I.e. you're responsible for her until she is 18, if a neighbour were to report the use of cannabis, you're liable etc? I am wondering if a few different angles could assist. Is she close with her 16 year old brother? Perhaps also reminding them he looks to his older sister's for guidance (unsure as to the dynamic between the 3 of them). In regards to the boundaries, it sounds like you have her wellbeing at the forefront of your mind, it must be so frustrating she can't see this. Do you have any support yourself in terms of counselling?
We have an amazing, free program - ReachOut parents coaching [click here]. It's suitable for almost any parent and designed to assist with an array of challenges we come across as we raise adolescent's.
@taokat @Zoesplace What do you think?
12-12-2017 07:18 PM
Hey @amandanw, welcome to the forum, and thank you for sharing your situation with us.
I have to agree with @Breez-RO - the love for your teens and their individual qualities resonates throughout your post, it was lovely reading.
My daughter is just 15, and I'm lucky enough that I haven't faced the smoking pot issue with her (yet!). I do completely understand your reasoning behind allowing smoking pot at home, and it's a shame it all went so pear shaped as I get that you would rather know what's happening and know your daughter is safe. I am sorry it all went so pear shaped for you all.
All I can offer is support and say that I think you're doing the right thing with the boundaries you've set. They are very reasonable and as normal as it is that your eldest is reacting the way she is, I know how exhausting it is dealing with a disgruntled and teen.

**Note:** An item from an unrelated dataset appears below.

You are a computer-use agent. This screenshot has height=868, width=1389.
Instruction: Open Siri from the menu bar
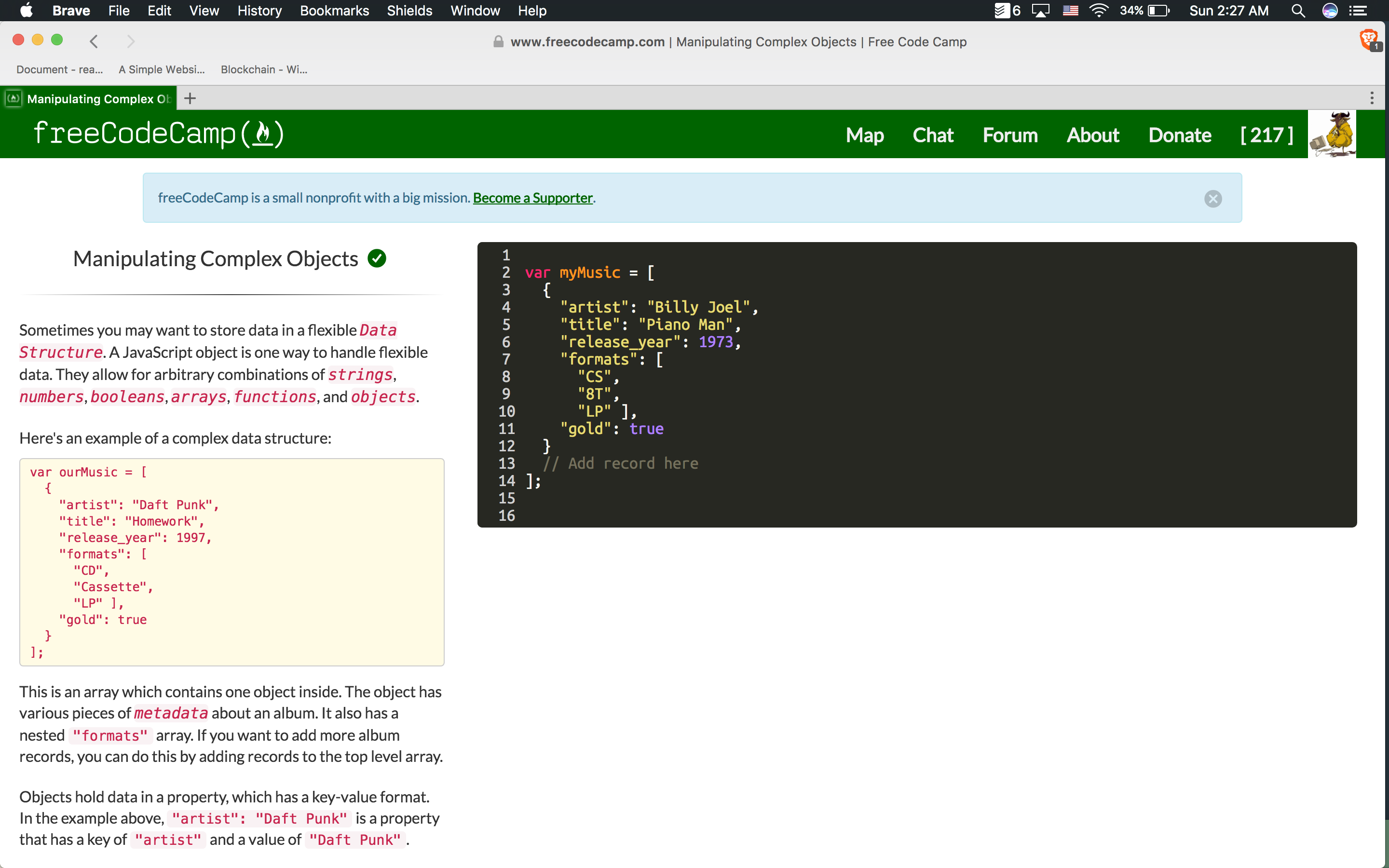point(1331,11)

My daughter has bipolar, anxiety and PTSD and it can be very emotionally taxing and absolutely exhausting just dealing with her emotions and outbursts. Sticking with the boundaries you've set while the behaviour remains the same and continuing to tell your daughter that you love her is fantastic.
The only other thing I can recommend is the parent coaching ReachOut offers. The coach will help you navigate your way through this and could be really beneficial for you in finding techniques you can use straight away. Check out the link here to see if it's something you'd be interested in doing. I've done it myself and can highly recommend it. Plus it's free!

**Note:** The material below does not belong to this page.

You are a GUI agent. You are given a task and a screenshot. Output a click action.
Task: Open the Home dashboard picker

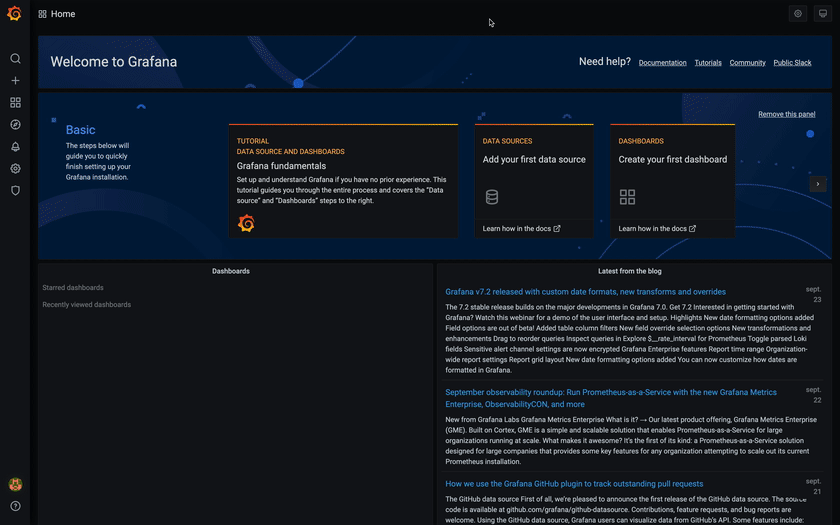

Hang in there, you're doing an amazing job!
12-12-2017 07:22 PM
12-15-2017 11:42 AM
01-31-2018 02:25 PM
01-31-2018 05:35 PM
Hi @amandanw - I am really heartened to her that there seems to have been some positive steps recently with your daughters. That is amazing!

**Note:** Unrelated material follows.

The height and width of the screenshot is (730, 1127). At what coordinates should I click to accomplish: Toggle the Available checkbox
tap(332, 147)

It is also great that, hard as it is, you are trying to see the bigger picture and while it is only natural that this is a constant and daily struggle, I am so happy that you are conscious of the impact that these have had on you and your ability to be the best carer you can possibly be.
With all that has happened in your household it is no wonder that all of this has had an effect on your own mental health and it is really positive that you acknowledge that.
I was wondering what steps you are taking to look after yourself during all of this. It might feel selfish at first, but you will be in such a better position to support your daughters when you’re feeling well yourself.
Have you got any strategies for looking out for you?
02-05-2018 08:44 PM
02-05-2018 11:33 PM
Hi Amandanw, I totally understand what you mean about the constant worry. I jump sky high every time I am not at home and my phone rings. I feel like we all have some form of post traumatic stress syndrome. especially after some other the things I have seen with the self harm, etc. Images that are hard to live with. I am a different person than I was a year ago. Any reasons your daughter give to live are great and I like how you are asking her to build on that. My daughters reason to live was her tiny black dog. Not even her family which kinda hurt not gonna lie. Hugs and good thoughts coming your way.